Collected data
►

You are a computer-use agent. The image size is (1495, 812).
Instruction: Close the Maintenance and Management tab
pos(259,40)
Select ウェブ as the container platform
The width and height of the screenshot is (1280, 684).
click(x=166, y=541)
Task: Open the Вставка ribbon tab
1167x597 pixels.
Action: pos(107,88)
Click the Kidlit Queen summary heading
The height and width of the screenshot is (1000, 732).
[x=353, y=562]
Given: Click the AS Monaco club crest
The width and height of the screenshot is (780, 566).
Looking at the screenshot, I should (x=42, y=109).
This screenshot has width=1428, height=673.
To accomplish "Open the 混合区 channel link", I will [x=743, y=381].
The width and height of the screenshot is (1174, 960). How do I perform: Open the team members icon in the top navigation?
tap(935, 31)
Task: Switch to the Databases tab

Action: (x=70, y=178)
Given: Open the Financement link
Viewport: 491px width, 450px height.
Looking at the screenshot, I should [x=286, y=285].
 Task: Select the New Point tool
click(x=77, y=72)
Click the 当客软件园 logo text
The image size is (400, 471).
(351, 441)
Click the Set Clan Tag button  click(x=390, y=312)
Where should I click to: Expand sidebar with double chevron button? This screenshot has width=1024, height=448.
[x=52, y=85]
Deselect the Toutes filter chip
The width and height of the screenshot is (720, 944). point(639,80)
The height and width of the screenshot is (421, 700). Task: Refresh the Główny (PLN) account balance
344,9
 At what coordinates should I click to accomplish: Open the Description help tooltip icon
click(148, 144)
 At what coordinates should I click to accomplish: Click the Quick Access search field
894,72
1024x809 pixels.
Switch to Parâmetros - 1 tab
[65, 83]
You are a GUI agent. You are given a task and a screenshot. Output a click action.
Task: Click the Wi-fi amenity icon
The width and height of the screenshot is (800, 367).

◄

Brief:
Scan the data above for the word "link", then copy every line that holds it.

Exercise output:
To accomplish "Open the 混合区 channel link", I will [x=743, y=381].
Given: Open the Financement link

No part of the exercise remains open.